▸ **A TAREFA**: Por favor, retome o texto selecionado logo após o ponto em que ele termina.

Profecia pós-nuclear

Perecemos de inchaços vários. Morremos de febre em meio à neve; de fome, à obesidade; de nervosismo, aos opióides; de câncer, à medicina fina; de filosofia, à maior das bibliotecas. De excessos! — em meio à abundância. Como pode? Onde foi que começamos a sobredosar nossas virtudes e bálsamos? Por que nenhum de nós consegue parar? De que necessita essa geração — a minha! — tão doente? Ombreemo-nos, meus caros. Longo período de comparativa letargia, improdutividade, doloroso silêncio, há de vir — como contraste e consolo aos séculos XX e XXI de que agora padecemos. É preciso descansar. Diminuir inclusive a medicina, inclusive o cuidado, inclusive a nós mesmos; um verdadeiro ser menos nos espera. Uma grande compressa de gelo se há de aplicar no rosto da humanidade. Por décadas comporemos senão em acordes menores, parecendo tristes. Não. É que descansamos. Em nós se cultiva ainda a força do porvir, a calorosa chama de nossa natureza, o indizível sobreviver dos homens — ó, criatura violentamente sobrevivente. Inexoravelmente resistimos. Meteoro não nos mataria — de nós mesmos apenas nós somos os algozes. E que será de toda ciência, todo pensar, todo produto e subproduto da imensa atividade humana que nos cerca? Tudo há de perecer menos o que não o pode. Em outras palavras: tudo menos o que foi feito de calma, atomicamente resiliente, subscrita-no-eterno dedicação. Nós não somos tudo o que fazemos: somos o que de melhor fazemos. Julgamento não há: senão sobrevivência e perecimento. Alegria, música e amor. Poesia no caos. Noites sem dormir tentando pertencer ao panteão de nós mesmos. Muita vã adolescência, gasto e desgaste, muita célula morta da qual se desfazer há e haverá ainda. Sistema imunológico, linfático e nervoso ao mesmo tempo: cura, coleta de resíduos e vontade. Queria eu que doesse menos o remédio de que necessitamos. Estancar, tornicar, quedar-se febril, dormir dormir dormir dormir! Ombreemo-nos, meus caros. 

19 de abril de 2018

Dois tipos de compaixão

Uma que torna co-passiva e outra que torna co-apaixonada. Saiba de qual fugir!

18 de abril de 2018

Metáfora para a modernidade

Nós descobrimos o refino do açúcar antes da anestesia odontológica. Cariar-se era inexorável.

Avante

Alguns remédios ardem para curar. Algumas dores gritam o mais forte quando estão prestes a deixar seu hospedeiro.

Um mito a menos

Não existe nenhuma relação necessária entre sofrimento e inteligência. Desfazer-se dele não acarreta nenhuma diminuição nela.

16 de abril de 2018

Cultivando fracassos menos dolorosos

É nosso imperativo eliminar sofrimento desnecessário. Ao mesmo tempo não somos tão burros quanto os ingleses ao ponto de achar que todo sofrimento se deve jogar fora ou amenizar. Há-os necessários como à combustão o oxigênio. Fracassar é uma função de tentar. E queremos tentar. Não é completamente errado (embora seja impreciso) dizer que desejamos os fracassos. Mas queremo-los edificantes. Causas de aprendizado. Apequenamo-nos — como mola que se comprime — para engrandecer. É fundamental que não atolemos quando caímos. Há lama à nossa volta, mas isso não faz de nós lama. Temos que aprender o bem fracassar. E o que é isso? Oras, se eu soubesse não doeria tanto!

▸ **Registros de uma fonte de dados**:
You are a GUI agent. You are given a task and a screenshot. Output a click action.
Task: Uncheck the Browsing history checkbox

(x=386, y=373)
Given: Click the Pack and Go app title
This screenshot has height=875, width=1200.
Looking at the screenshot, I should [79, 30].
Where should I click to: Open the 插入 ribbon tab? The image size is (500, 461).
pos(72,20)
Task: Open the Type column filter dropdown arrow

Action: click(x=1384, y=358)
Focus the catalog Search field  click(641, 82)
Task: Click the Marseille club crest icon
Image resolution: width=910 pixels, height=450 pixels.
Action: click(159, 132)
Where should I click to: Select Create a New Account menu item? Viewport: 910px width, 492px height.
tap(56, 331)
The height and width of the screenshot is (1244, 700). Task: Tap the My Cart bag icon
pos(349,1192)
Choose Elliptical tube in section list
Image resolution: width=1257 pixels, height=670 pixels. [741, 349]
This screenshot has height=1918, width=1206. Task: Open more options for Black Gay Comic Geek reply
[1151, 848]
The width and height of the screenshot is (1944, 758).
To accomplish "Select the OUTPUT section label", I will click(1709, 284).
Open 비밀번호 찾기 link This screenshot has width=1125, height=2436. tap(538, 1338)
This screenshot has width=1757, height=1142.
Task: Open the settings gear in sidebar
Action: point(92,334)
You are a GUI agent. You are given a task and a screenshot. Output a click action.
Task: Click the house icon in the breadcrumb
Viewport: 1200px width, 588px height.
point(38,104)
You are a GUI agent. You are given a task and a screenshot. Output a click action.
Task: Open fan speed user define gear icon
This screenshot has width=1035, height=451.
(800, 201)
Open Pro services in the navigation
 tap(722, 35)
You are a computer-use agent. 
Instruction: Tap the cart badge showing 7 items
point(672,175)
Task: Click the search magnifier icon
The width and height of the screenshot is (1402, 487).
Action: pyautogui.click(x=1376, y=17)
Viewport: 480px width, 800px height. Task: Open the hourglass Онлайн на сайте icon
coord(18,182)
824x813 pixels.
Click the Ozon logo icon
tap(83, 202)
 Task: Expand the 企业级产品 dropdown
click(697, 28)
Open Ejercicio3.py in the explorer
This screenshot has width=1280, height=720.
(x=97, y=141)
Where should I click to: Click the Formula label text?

▸ **RESPOSTA DA TAREFA**:
13 de abril de 2018

Estender-se

A yoga nos mostra que estender-se o corpo é, em geral, uma virtude. Traz alívio, espaço, relaxamento e circulação. 

Busquemos uma filosofia que nos traga semelhantes benefícios à mente. Perguntemo-nos: como ter mais alívio (espaço, relaxamento e circulação) mental? O que significa uma mente estendida? Quais são os nossos órgãos internos do pensamento? A espinha dorsal da nossa consciência? Encontremos esses objetos e presenteemo-lhes nossa inteligência, emprestando-lhes força e flexibilidade, para que cresçamos esbeltos e alegres.

Amigos astronautas

Não vos preocupeis: esse monoteísmo tacanho de agora não é apenas estranho à nossa natureza, mas também à nossa história. Não há de durar mais do que alguns milênios. O futuro da humanidade, seu verdadeiro futuro, está garantido. Para nós não há outro caminho: ou viramos todos ateus, ou viramos todos deuses.

11 de abril de 2018

Desvirtudes

Virtudes passivas não são virtudes. Aguentar e sofrer são fatos, não atos. Ter sido derrotado não é motivo de vergonha, mas tampouco de orgulho. Vencer não deveria ser mal visto.

10 de abril de 2018

Ufa!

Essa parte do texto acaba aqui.